The enzyme inosine 5'-monophosphate dehydrogenase (IMPDH) catalyzes an essential step in the de novo biosynthesis of guanine nucleotides, namely, the conversion of inosine 5'-monophosphate to xanthosine 5'-monophosphate. Using specific inhibitors of IMPDH, it has been shown that the proximal biochemical effect of blocking IMPDH in sensitive cell types such as lymphocytes is a decrease in cellular guanine nucleotide levels. This in turn blocks RNA and DNA synthesis, and hence proliferation, for which adequate nucleotide levels are required. IMPDH inhibition resulting in a decrease of guanine nucleotides causes reversible antiproliferative, antiviral, and antiparasitic effects (for review, see Franchetti and Grifantini, 1999).

The pharmacological effects of IMPDH inhibition have been exploited by a number of marketed products. For example, mycophenolic acid (MPA), a potent, uncompetitive IMPDH inhibitor, has been demonstrated to inhibit the proliferation of lymphocytes (Eugui et al., 1991a; Allison and Eugui, 2000). An ester prodrug of MPA, mycophenolate mofetil (CellCept), has been developed and approved for the prevention of acute rejection in kidney, heart, or liver transplantation (for review, see Mele and Halloran, 2000) when used in combination with steroids and cyclosporine A (CsA). Mizoribine (Bredinin) and ribavirin (Virazole, Rebetol) are nucleoside analogs and after intracellular phosphorylation are competitive IMPDH inhibitors (Franchetti and Grifantini, 1999). Mizoribine is approved in Japan for multiple indications, including prevention of rejection after renal transplantation, idiopathic glomerulonephritis, lupus nephritis, and rheumatoid arthritis (Ishikawa, 1999). Ribavirin is approved as an inhaled antiviral agent for treatment of respiratory syncytial virus and, orally in combination with interferon-, for the treatment of chronic hepatitis C viral infection (Davis et al., 1998; McHutchison et al., 1998; Poynard et al., 1998).

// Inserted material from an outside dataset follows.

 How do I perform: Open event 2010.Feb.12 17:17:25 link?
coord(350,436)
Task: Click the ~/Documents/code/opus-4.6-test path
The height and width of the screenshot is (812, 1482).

Therapeutic uses of currently available IMPDH inhibitors are limited by unfavorable tolerability profiles. Furthermore, nucleoside analogs may have pharmacological activity other than inhibition of IMPDH. Given the limitations of available drugs, we and our colleagues have designed novel, non-nucleoside IMPDH inhibitors using a rational drug design approach (for review, see Sintchak and Nimmesgern, 2000). The first crystal structure of the target enzyme was solved at Vertex Pharmaceuticals, Inc. (Sintchak et al., 1996). Several X-ray structures of inhibitor-bound IMPDH have since been published (for review, see Sintchak and Nimmesgern, 2000). This article summarizes information regarding the in vitro and in vivo pharmacological activity of VX-148. VX-148 is a selective, highly potent, reversible, and uncompetitive inhibitor of both isoforms of human IMPDH. VX-148 is the second lead IMPDH compound to be selected by us for clinical development. Based on the rapid progress in preclinical evaluation, VX-148 has already entered phase I clinical trial. The first IMPDH inhibitor selected from this program was VX-497, which is currently in phase II trials for the treatment of hepatitis C (Markland et al., 2000; Jain et al., 2001).

	Materials and Methods

Top Abstract Introduction Materials and Methods Results Discussion References

Reagents. Most cell culture reagents, unless specified otherwise, were obtained from Invitrogen (Carlsbad, CA) or JRH Biosciences (Lenexa, KS). Complete RPMI 1640 medium was prepared by adding up to a final of 10% fetal bovine serum, 55 µM -mercaptoethanol, 50 units/ml penicillin with 50 µg/ml streptomycin, 300 µg/ml L-glutamine, and 10 mM HEPES, pH 7.5, to RPMI 1640 medium. Stock solutions of guanosine (Sigma-Aldrich, St. Louis, MO) and phytohemagglutinin (PHA)-P (Difco, Detroit, MI) were prepared in fetal bovine serum-free RPMI 1640 medium and stored at 20°C. Staphylococcal protein A immobilized on Sepharose CL-4B (SPAS; Amersham Biosciences, Piscataway, NJ) was freshly prepared on the day of the assay in complete RPMI 1640 medium. VX-148 (synthesized in-house) and MPA (Sigma-Aldrich; Calbiochem, La Jolla, CA) were dissolved in DMSO at a concentration of 20 mM and stored at 20°C. CsA was purchased from Novartis (Basel, Switzerland). Tritiated thymidine and leucine were purchased from PerkinElmer Life Sciences (Boston, MA).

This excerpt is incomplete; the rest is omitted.